To learn more about how G. clavigera helps the beetle do its dirty work, Bohlmann and colleagues took the fungus back to the lab. When a beetle burrows through the bark of a pine tree, the tree secretes a toxic resin into the tunnel, trapping—and often killing—the beetle. (This pine resin is an ingredient in Pine-Sol antimicrobial cleaner, which kills most fungi.) But when the researchers treated cultures of G. clavigera with substances from the resin or with extracts from the bark of a tree in the process of repelling a beetle, the fungus continued growing happily. Under attack by these toxins, the fungus switched on a different set of genes. Some of these genes allow it to break the toxins down and even use them as food. The researchers suspect that this ability helps protect the beetle from being poisoned as it burrows through the tree.

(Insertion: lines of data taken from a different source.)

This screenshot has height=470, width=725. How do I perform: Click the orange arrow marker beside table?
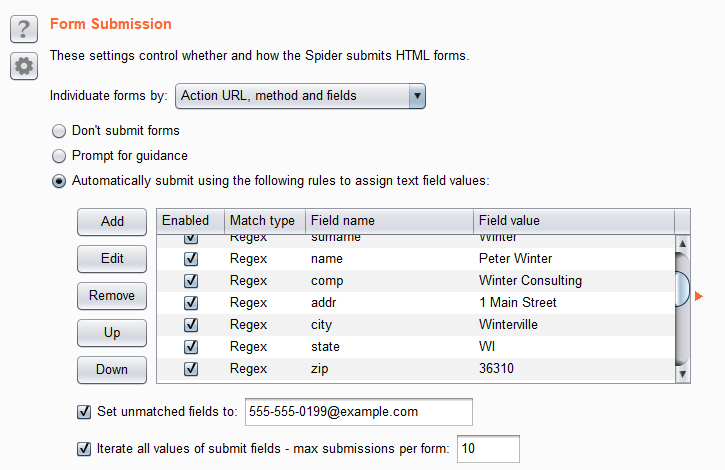pyautogui.click(x=700, y=295)
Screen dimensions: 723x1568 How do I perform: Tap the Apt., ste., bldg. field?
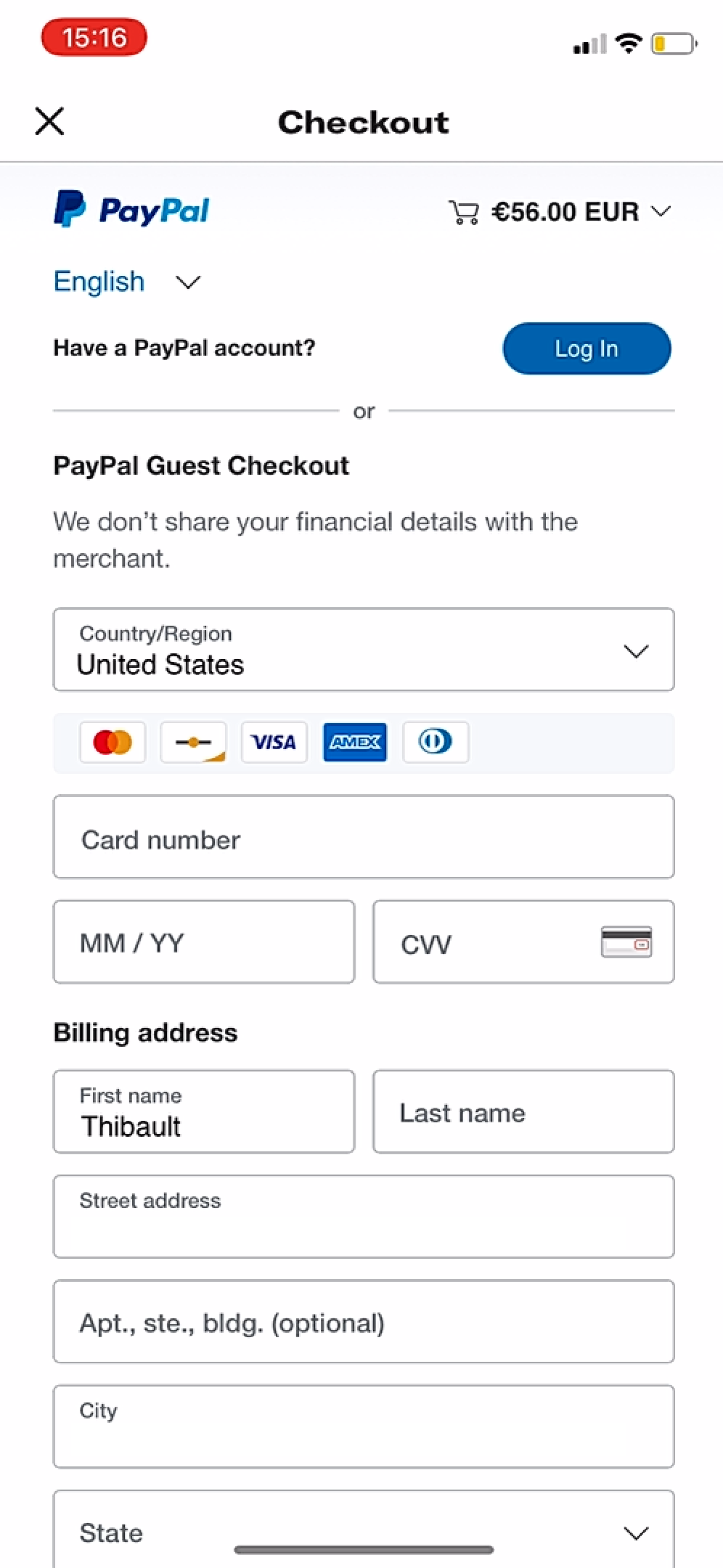tap(363, 1322)

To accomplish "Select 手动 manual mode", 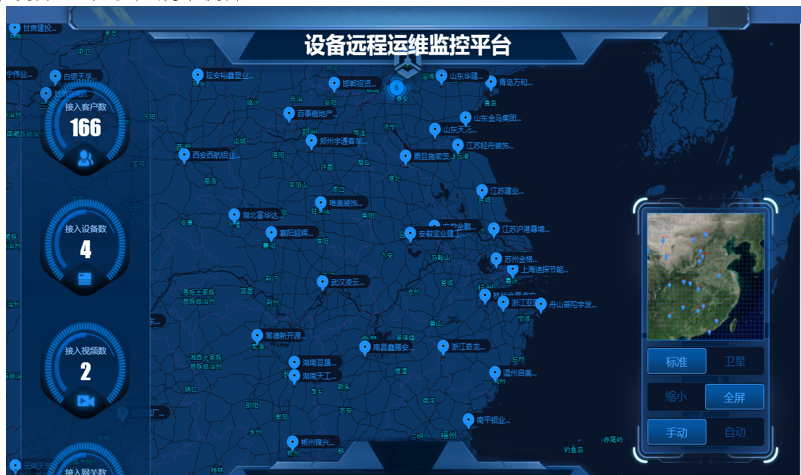I will [x=676, y=433].
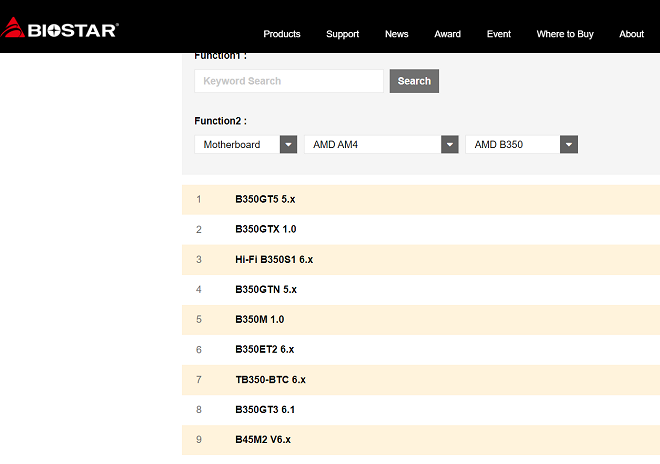Select the B350GT3 6.1 motherboard
The width and height of the screenshot is (660, 464).
[265, 409]
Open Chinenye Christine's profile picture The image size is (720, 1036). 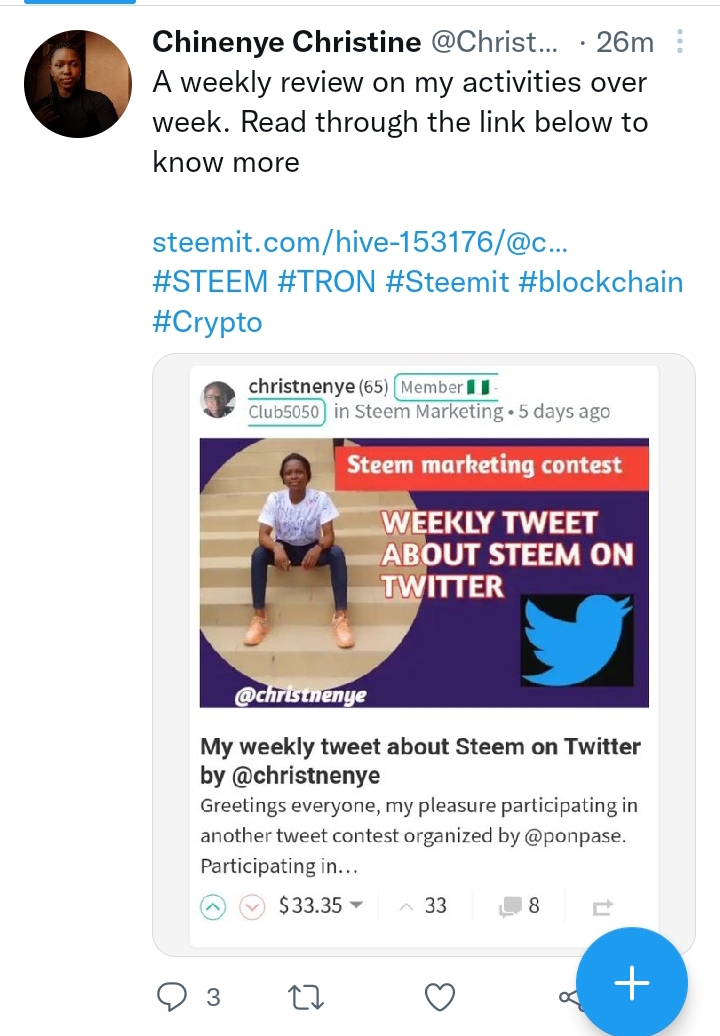tap(78, 84)
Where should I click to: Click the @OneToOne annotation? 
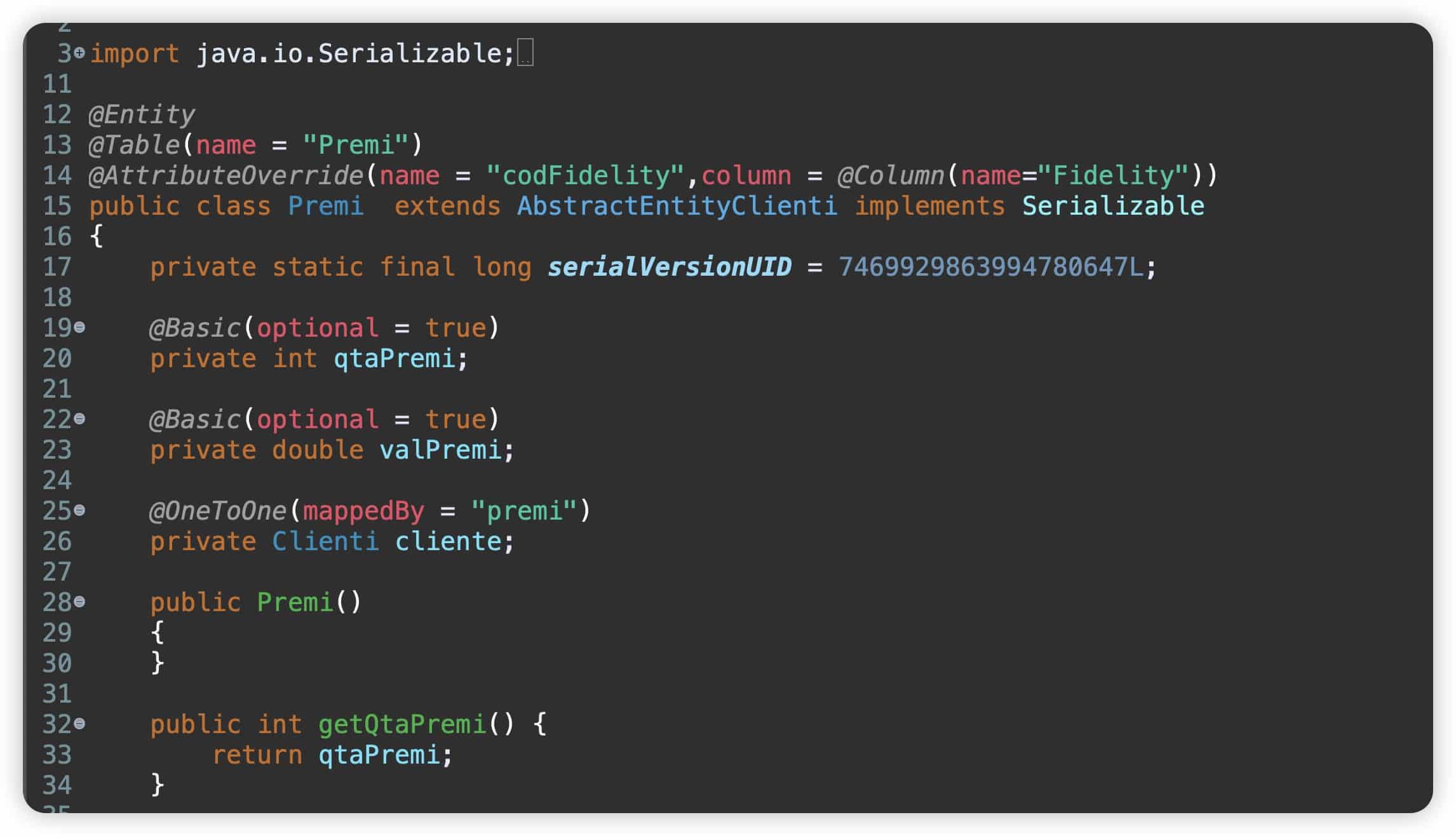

"[The fungus] has taken a step further in evolution: It can not only tolerate the resin but can use it as a carbon source for its own benefit," says Bohlmann, whose team reports its findings online today in the Proceedings of the National Academy of Sciences. His interdisciplinary group of researchers, known as the Tria Project, plans to determine what other genomic mechanisms may help the fungus kill trees and interact with the beetle.
So far, the pine beetle epidemic has mostly killed lodgepole pines, which make up the majority of British Columbia's forests. But if the fungus-beetle combo can adjust its counterdefense system to overcome the weaponry of other pines, it could spread much farther. "The potential to spread into Alberta's jack pines would provide the beetle a conduit to the east coast [of Canada]," says forest entomologist Brian Aukema of the University of Minnesota, Twin Cities, who was not involved in the research. He adds that from there, it could easily move south into the United States. "The genome analysis gives us an insight into what's going on under the hood."